Каргополье — с его озерами, широкими, ровными полями, перелесками, ельниками, где растут издавна знаменитые рыжики,— необычайно красиво, а ошевенская округа особенно. Густые леса, слегка всхолмленные поля, как бы стекающие лугами к светлым говорливым речкам,— что и говорить, первым ошевенцам не откажешь в умении выбрать уголок для жизни и трудов праведных, уголок богатый, привольный и красивый.
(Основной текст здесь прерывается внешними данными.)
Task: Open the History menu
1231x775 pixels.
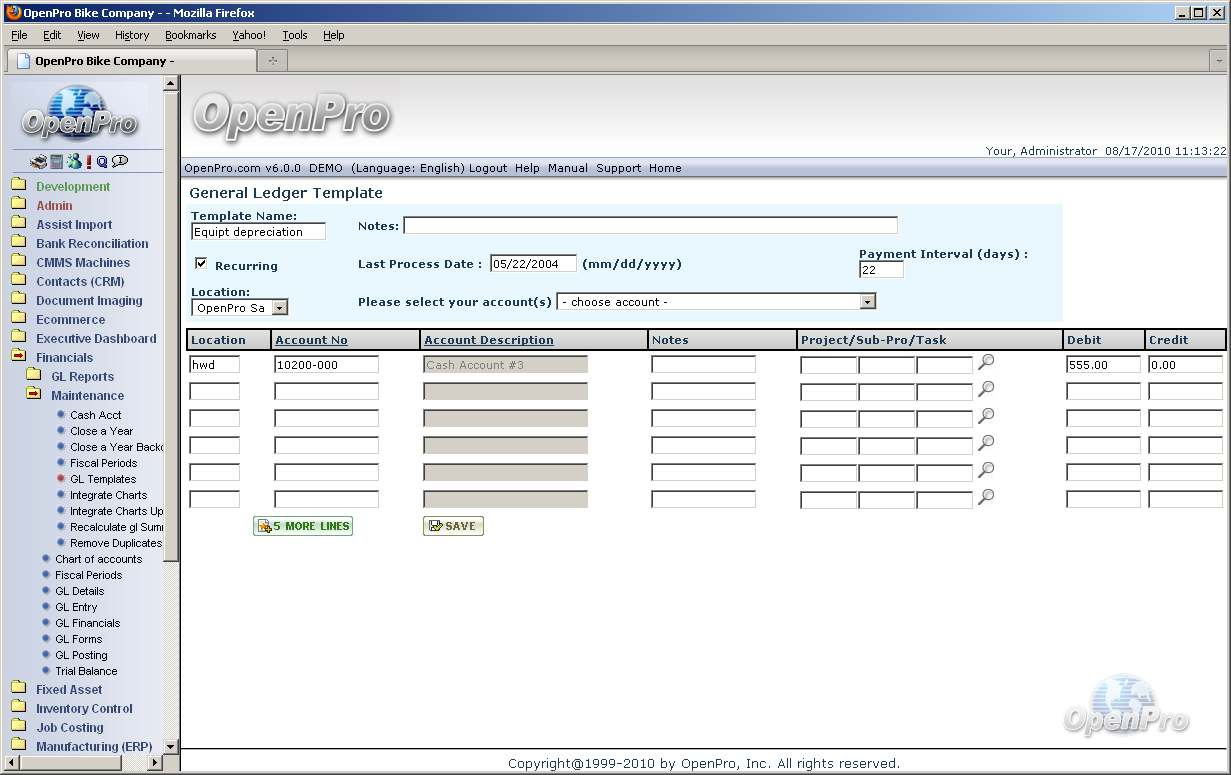Action: (131, 35)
Каждая из деревень слободы, расстраиваясь, украсилась со временем и шатровой часовенкой — своего рода центром поселения. И видно было ее, аккуратную нарядную, не только со всех концов деревни, виднелась она обязательно еще двум-трем соседкам по округе, a все они, перекликаясь между собой, как бы связывали воедино слободу и весь окоем. То-то, наверное, старались один перед другим в праздники деревенские звонари, оглашая округу веселым перезвоном, пока не всплывал до небес над полями и лугами малиновый благовест, несшийся с колокольни приходской церкви Богоявленья Ошевенского монастыря, у которого деревенские часовенки были словно под приглядом.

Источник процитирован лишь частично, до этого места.